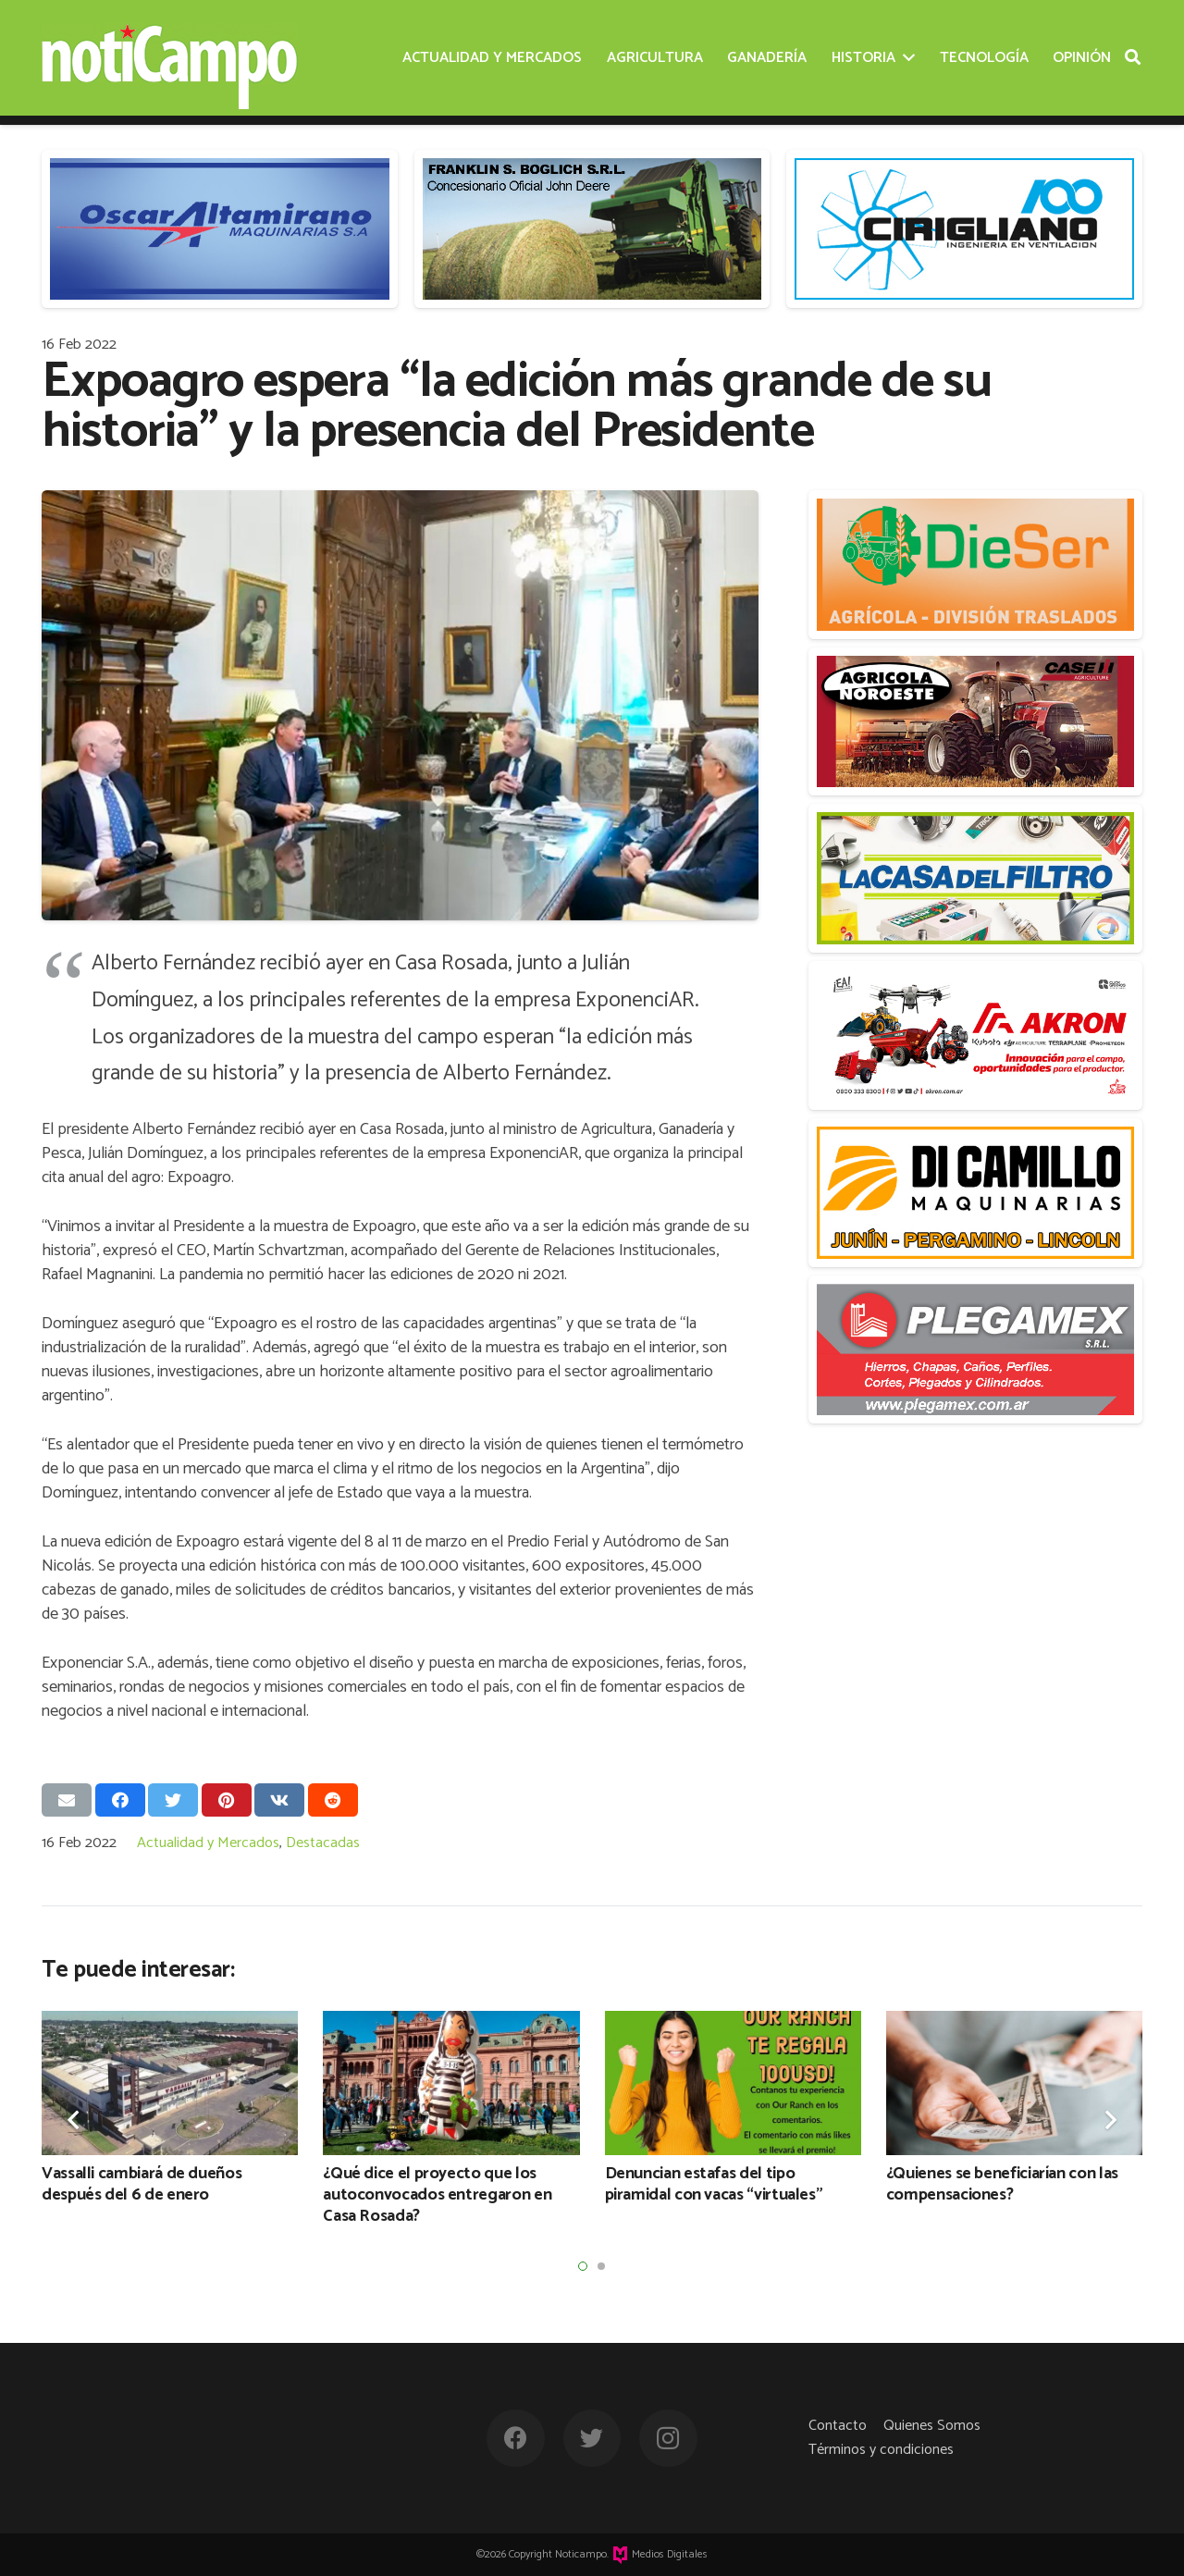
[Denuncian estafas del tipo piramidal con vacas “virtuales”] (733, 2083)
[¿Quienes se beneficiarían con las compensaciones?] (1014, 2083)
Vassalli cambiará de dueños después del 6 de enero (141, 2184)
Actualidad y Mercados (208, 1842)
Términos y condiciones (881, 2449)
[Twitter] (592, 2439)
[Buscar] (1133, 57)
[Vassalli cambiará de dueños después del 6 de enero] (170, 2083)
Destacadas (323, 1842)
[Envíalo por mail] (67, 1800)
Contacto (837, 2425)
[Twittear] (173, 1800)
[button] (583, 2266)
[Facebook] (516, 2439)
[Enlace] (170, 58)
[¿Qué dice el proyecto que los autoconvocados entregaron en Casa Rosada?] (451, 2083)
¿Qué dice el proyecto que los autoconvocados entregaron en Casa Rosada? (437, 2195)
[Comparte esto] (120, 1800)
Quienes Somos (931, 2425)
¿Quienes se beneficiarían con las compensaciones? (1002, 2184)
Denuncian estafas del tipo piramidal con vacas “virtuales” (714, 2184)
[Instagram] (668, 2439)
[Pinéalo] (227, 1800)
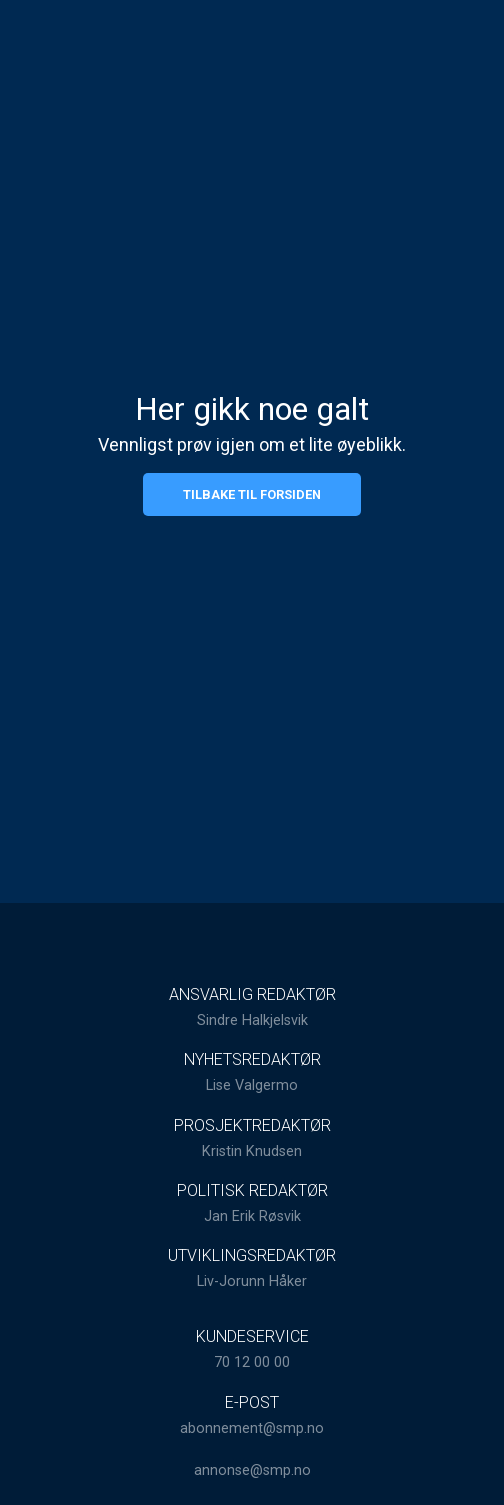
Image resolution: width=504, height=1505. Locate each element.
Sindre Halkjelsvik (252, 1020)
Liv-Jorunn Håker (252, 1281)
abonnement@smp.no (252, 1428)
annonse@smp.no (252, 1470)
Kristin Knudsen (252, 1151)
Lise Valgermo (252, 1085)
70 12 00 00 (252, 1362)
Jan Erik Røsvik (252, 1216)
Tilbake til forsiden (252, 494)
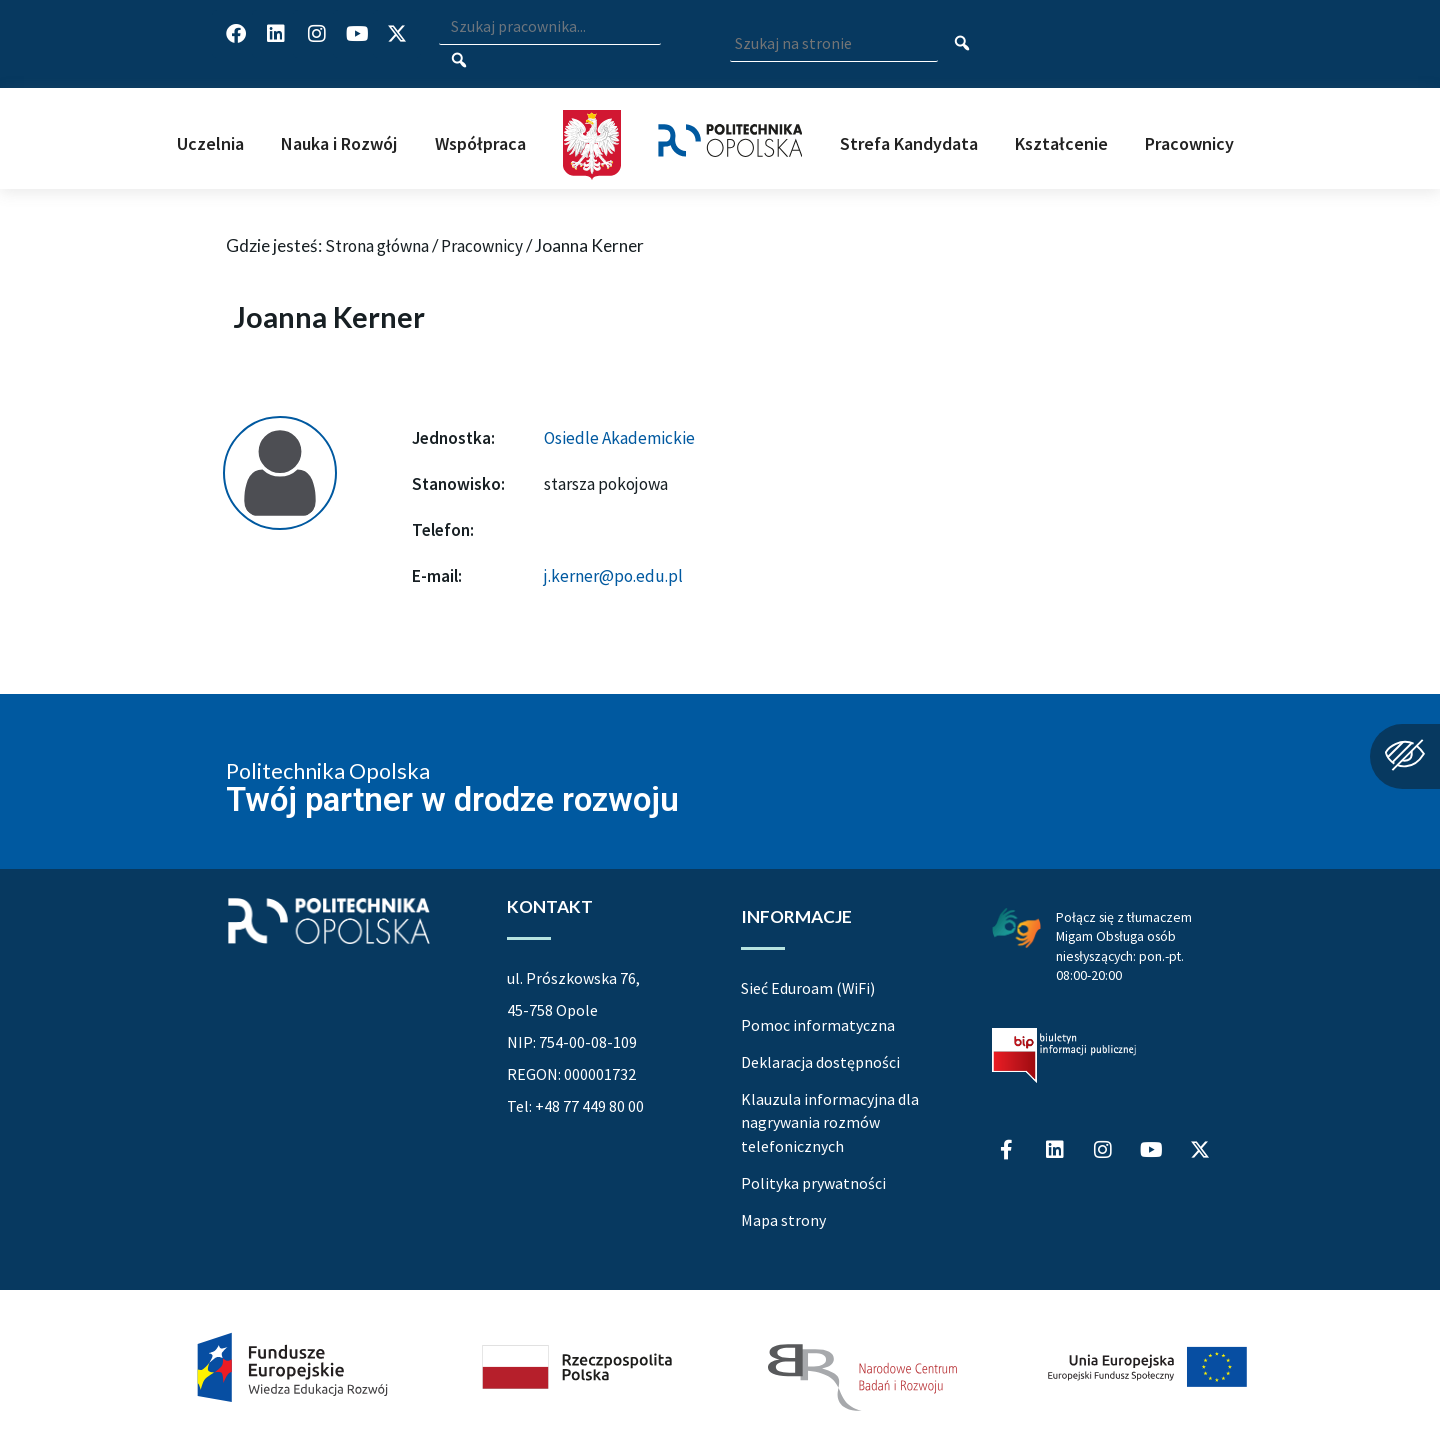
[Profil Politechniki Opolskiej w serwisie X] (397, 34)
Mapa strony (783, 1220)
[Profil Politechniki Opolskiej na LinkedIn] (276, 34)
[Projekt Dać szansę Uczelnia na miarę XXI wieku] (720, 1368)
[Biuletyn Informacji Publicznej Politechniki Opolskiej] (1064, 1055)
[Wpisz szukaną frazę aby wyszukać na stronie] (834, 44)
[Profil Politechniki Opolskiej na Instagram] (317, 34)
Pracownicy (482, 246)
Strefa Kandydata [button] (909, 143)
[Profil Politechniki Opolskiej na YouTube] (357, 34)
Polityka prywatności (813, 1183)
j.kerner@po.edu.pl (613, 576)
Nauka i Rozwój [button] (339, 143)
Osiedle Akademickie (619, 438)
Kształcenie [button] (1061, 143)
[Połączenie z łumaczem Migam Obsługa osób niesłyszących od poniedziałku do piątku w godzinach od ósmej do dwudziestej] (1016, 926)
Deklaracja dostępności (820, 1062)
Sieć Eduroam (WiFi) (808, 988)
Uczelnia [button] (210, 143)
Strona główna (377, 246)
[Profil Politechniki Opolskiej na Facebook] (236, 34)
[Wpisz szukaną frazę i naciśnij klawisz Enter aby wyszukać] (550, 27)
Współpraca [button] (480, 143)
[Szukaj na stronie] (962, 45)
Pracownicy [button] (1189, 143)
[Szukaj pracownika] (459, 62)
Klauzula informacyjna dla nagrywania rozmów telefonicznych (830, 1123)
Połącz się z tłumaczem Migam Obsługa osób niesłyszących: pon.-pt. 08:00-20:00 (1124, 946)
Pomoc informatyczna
★ ★ ★
**What the exercise asks:**
Write out every item above line for line without changing a character, and leave out the pictures.

**Final answer:**
[Denuncian estafas del tipo piramidal con vacas “virtuales”] (733, 2083)
[¿Quienes se beneficiarían con las compensaciones?] (1014, 2083)
Vassalli cambiará de dueños después del 6 de enero (141, 2184)
Actualidad y Mercados (208, 1842)
Términos y condiciones (881, 2449)
[Twitter] (592, 2439)
[Buscar] (1133, 57)
[Vassalli cambiará de dueños después del 6 de enero] (170, 2083)
Destacadas (323, 1842)
[Envíalo por mail] (67, 1800)
Contacto (837, 2425)
[Twittear] (173, 1800)
[button] (583, 2266)
[Facebook] (516, 2439)
[Enlace] (170, 58)
[¿Qué dice el proyecto que los autoconvocados entregaron en Casa Rosada?] (451, 2083)
¿Qué dice el proyecto que los autoconvocados entregaron en Casa Rosada? (437, 2195)
[Comparte esto] (120, 1800)
Quienes Somos (931, 2425)
¿Quienes se beneficiarían con las compensaciones? (1002, 2184)
Denuncian estafas del tipo piramidal con vacas “virtuales” (714, 2184)
[Instagram] (668, 2439)
[Pinéalo] (227, 1800)
Image resolution: width=504, height=1505. Locate each element.
Sindre Halkjelsvik (252, 1020)
Liv-Jorunn Håker (252, 1281)
abonnement@smp.no (252, 1428)
annonse@smp.no (252, 1470)
Kristin Knudsen (252, 1151)
Lise Valgermo (252, 1085)
70 12 00 00 (252, 1362)
Jan Erik Røsvik (252, 1216)
Tilbake til forsiden (252, 494)
[Profil Politechniki Opolskiej w serwisie X] (397, 34)
Mapa strony (783, 1220)
[Profil Politechniki Opolskiej na LinkedIn] (276, 34)
[Projekt Dać szansę Uczelnia na miarę XXI wieku] (720, 1368)
[Biuletyn Informacji Publicznej Politechniki Opolskiej] (1064, 1055)
[Wpisz szukaną frazę aby wyszukać na stronie] (834, 44)
[Profil Politechniki Opolskiej na Instagram] (317, 34)
Pracownicy (482, 246)
Strefa Kandydata [button] (909, 143)
[Profil Politechniki Opolskiej na YouTube] (357, 34)
Polityka prywatności (813, 1183)
j.kerner@po.edu.pl (613, 576)
Nauka i Rozwój [button] (339, 143)
Osiedle Akademickie (619, 438)
Kształcenie [button] (1061, 143)
[Połączenie z łumaczem Migam Obsługa osób niesłyszących od poniedziałku do piątku w godzinach od ósmej do dwudziestej] (1016, 926)
Deklaracja dostępności (820, 1062)
Sieć Eduroam (WiFi) (808, 988)
Uczelnia [button] (210, 143)
Strona główna (377, 246)
[Profil Politechniki Opolskiej na Facebook] (236, 34)
[Wpisz szukaną frazę i naciśnij klawisz Enter aby wyszukać] (550, 27)
Współpraca [button] (480, 143)
[Szukaj na stronie] (962, 45)
Pracownicy [button] (1189, 143)
[Szukaj pracownika] (459, 62)
Klauzula informacyjna dla nagrywania rozmów telefonicznych (830, 1123)
Połącz się z tłumaczem Migam Obsługa osób niesłyszących: pon.-pt. 08:00-20:00 (1124, 946)
Pomoc informatyczna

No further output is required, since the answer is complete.